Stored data

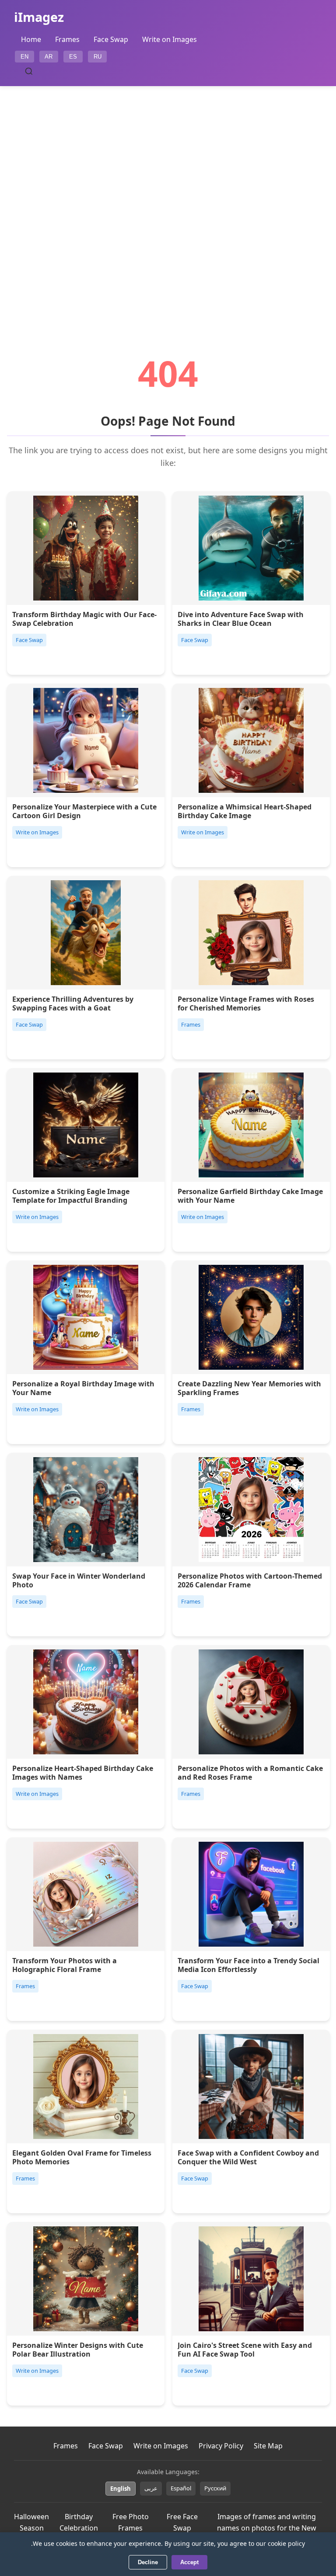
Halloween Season (31, 2522)
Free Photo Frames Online (130, 2528)
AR (48, 56)
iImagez (39, 16)
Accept (189, 2562)
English (120, 2489)
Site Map (268, 2446)
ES (73, 56)
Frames (67, 39)
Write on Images (169, 39)
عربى (151, 2488)
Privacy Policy (221, 2446)
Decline (148, 2562)
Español (181, 2488)
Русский (215, 2488)
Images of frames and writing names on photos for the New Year (266, 2528)
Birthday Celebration (79, 2522)
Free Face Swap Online (182, 2528)
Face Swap (111, 39)
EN (24, 56)
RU (98, 56)
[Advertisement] (168, 196)
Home (31, 39)
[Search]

== What is expected ==
Wherever the line holding "Free Photo Frames Online (130, 2528)" falls in the entries above, copy exactly from it through the line holding "Birthday Celebration (79, 2522)", inclusive, and add nothing.

== Response to this task ==
Free Photo Frames Online (130, 2528)
AR (48, 56)
iImagez (39, 16)
Accept (189, 2562)
English (120, 2489)
Site Map (268, 2446)
ES (73, 56)
Frames (67, 39)
Write on Images (169, 39)
عربى (151, 2488)
Privacy Policy (221, 2446)
Decline (148, 2562)
Español (181, 2488)
Русский (215, 2488)
Images of frames and writing names on photos for the New Year (266, 2528)
Birthday Celebration (79, 2522)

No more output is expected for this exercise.